> _Request 1_
In the article on startup loans, do these statements agree with the text? (a) The Enterprise Financing Scheme was first launched on 29th October 2019. (b) SME Working Capital financing goes up to S$30 million per borrower. (c) Venture Debt finances up to S$8 million per borrower. Answer yes or no to each, quoting the deciding words of the text.
> _Request 2_
According to the article on startup loans, what is the maximum repayment period under the revised parameters of the EFS – Trade Loan?
> _Request 3_
Extend the article on startup loans below, picking up right after its final sentence.
-- begin Selected excerpt --
Business Loans

Is there such a thing as a startup loan?

Belinda Wan
March 11, 2022

So many dreams, so little money: Although startups often find it near impossible to get capital if they are pre-revenue, there are a few options they can try. Photo credit: Unsplash


There is a Chinese saying that goes something like “Everything is difficult in the beginning”.

Even more so if you are running a startup – the age-old problem being, quite simply, where can you find the funds you need when you are at the pre-revenue stage?

This would also beg the question of whether there is such a thing as a startup loan? The quick answer is no, there isn’t.

However, there are other avenues you can tap to get startup financing or that seemingly elusive working capital loan.


Get a government risk-share loan

The Startup SG Loan programme puts the spotlight on government-backed loans for young enterprises as they try to forge a growth path.

First launched on 29th October 2019, the Enterprise Financing Scheme (EFS) streamlined existing financing schemes and extended the support given to young companies.

There are six categories that are covered under the EFS, namely:

1.    SME Working Capital

This type of SME financing helps to finance operational cashflow needs – up to S$300,000 per borrower*.

2.    SME Fixed Assets

This SME loan finances the investment of domestic and overseas fixed assets – up to S$30 million per borrower*.

3.    Venture Debt

This finances the growth of innovative enterprises through venture debt and warrants – up to S$8 million per borrower.

4.    Trade Loan

The EFS – Trade Loan (EFS-TL) finances trade needs – up to S$5 million per borrower – until 30th September 2022, as per Budget 2022.

Its revised parameters are as follows – S$5 million per borrower, S$20 million per borrower group, maximum repayment period of 1 year and the risk-share percentage at 70%, then 50% after 30th September 2022.
-- end Selected excerpt --
-- begin Recorded information --
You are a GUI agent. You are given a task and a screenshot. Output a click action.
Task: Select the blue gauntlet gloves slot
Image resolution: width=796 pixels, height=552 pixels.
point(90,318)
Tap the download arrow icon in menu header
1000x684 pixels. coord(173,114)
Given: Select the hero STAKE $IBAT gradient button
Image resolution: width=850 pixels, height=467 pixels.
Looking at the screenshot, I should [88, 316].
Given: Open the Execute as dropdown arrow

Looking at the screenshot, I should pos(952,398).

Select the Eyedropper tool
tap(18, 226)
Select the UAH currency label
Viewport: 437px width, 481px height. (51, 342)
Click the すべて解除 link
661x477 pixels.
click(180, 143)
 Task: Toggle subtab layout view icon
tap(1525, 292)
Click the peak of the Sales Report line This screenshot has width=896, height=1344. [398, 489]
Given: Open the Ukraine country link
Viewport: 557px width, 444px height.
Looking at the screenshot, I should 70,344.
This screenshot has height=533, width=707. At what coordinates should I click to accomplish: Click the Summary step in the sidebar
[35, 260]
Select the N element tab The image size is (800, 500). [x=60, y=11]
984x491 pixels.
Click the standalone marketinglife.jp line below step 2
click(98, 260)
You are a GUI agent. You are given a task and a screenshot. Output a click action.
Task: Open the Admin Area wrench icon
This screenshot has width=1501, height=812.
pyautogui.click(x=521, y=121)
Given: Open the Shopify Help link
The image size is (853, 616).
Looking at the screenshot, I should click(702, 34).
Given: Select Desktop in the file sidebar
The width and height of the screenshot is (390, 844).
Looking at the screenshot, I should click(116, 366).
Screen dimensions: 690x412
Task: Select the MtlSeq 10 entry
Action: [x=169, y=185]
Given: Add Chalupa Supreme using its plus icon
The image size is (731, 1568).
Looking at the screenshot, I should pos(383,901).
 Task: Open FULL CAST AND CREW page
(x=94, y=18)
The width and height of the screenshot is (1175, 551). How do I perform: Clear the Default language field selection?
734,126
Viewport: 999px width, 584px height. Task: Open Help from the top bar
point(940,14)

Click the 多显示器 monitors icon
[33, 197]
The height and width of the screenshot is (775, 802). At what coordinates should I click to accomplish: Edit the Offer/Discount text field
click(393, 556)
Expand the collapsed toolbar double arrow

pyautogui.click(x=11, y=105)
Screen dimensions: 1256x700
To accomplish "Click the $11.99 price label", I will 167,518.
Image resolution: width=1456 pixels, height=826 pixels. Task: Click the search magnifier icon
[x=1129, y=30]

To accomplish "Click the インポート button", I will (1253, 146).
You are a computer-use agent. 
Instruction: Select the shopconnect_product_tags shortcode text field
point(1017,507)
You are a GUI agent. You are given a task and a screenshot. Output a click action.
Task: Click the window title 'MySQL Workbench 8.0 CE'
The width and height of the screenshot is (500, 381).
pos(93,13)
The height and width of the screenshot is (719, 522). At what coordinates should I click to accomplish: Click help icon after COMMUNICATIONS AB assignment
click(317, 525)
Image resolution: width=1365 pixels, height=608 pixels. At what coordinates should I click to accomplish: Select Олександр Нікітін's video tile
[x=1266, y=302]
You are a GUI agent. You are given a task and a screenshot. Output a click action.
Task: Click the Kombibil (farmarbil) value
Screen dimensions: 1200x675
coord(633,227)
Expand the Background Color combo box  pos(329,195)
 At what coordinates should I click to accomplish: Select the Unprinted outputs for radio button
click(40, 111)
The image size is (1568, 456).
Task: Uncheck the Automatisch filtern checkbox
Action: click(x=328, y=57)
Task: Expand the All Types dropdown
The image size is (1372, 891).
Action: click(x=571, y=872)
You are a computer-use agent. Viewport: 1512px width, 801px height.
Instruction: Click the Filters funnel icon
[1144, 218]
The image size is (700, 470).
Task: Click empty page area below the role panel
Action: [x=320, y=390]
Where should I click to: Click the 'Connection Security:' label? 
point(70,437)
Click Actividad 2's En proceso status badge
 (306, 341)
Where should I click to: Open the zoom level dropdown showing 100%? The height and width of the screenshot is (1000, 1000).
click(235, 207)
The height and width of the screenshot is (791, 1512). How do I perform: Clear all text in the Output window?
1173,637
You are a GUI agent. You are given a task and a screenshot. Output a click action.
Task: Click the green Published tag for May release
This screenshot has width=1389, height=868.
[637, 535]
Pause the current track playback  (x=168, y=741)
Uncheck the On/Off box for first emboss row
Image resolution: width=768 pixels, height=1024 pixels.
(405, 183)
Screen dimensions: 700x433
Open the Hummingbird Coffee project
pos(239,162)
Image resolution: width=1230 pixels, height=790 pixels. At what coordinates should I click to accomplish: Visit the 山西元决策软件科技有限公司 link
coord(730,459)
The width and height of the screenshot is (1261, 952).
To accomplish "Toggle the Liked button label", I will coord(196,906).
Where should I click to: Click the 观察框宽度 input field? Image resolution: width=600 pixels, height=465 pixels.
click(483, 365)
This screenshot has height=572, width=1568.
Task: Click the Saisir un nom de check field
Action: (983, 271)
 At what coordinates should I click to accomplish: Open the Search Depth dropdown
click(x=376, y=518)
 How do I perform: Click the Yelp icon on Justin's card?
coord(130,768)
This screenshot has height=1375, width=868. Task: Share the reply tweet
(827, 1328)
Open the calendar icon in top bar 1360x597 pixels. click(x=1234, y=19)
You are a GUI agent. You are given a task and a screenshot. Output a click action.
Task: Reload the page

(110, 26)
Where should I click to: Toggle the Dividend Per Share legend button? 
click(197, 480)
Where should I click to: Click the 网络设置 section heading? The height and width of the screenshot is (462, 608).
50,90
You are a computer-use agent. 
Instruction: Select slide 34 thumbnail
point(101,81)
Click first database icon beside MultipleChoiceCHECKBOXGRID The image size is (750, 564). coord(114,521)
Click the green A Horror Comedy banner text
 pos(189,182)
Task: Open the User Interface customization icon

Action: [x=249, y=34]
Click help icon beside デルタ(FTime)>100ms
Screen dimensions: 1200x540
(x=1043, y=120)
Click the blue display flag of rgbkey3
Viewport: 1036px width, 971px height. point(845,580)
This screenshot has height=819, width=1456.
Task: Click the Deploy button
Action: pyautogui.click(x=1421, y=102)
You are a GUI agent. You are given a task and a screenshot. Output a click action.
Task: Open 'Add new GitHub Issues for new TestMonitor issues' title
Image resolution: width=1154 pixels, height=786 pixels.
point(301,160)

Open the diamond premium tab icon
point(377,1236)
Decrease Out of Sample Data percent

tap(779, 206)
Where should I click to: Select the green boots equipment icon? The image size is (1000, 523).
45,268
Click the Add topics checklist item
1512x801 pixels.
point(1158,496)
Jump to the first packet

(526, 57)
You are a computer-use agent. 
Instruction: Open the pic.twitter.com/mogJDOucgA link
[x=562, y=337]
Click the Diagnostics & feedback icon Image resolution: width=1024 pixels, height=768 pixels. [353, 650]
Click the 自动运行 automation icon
-- end Recorded information --
> _Final answer 1_
(a) Yes: "First launched on 29th October 2019, the Enterprise Financing Scheme (EFS) streamlined existing financing schemes"
(b) No: "up to S$300,000 per borrower*"
(c) Yes: "up to S$8 million per borrower"

> _Final answer 2_
1 year.

> _Final answer 3_
5.    Project Loan

The EFS – Project Loan (EFS-PL) will be extended for another year to 31st March 2023 to support construction enterprises in fulfilling their domestic projects.

The maximum loan quantum will be S$30 million per borrower or per borrower group for domestic projects, with a maximum repayment period of 15 years, and government risk-share percentage at 50%, and 70% for young enterprises.

Young enterprises are firms formed within the past 5 years with at least one employee, and more than 50% equity owned by individuals.

6.    Mergers and acquisitions

The EFS – Merger & Acquisition Loan (EFS-M&A), which supports Singapore-based enterprises’ acquisition of overseas or local enterprises, will be enhanced for four years, from 1st April 2022 to 31st March 2026.

The maximum loan quantum will be S$50 million per borrower or borrower group, with a maximum repayment period of 5 years, and government risk-share percentage at 50%, and 70% for young enterprises.

To find out more about various financing areas under the EFS, go here.

*Borrowers are subject to an overall borrower group limit for each facility.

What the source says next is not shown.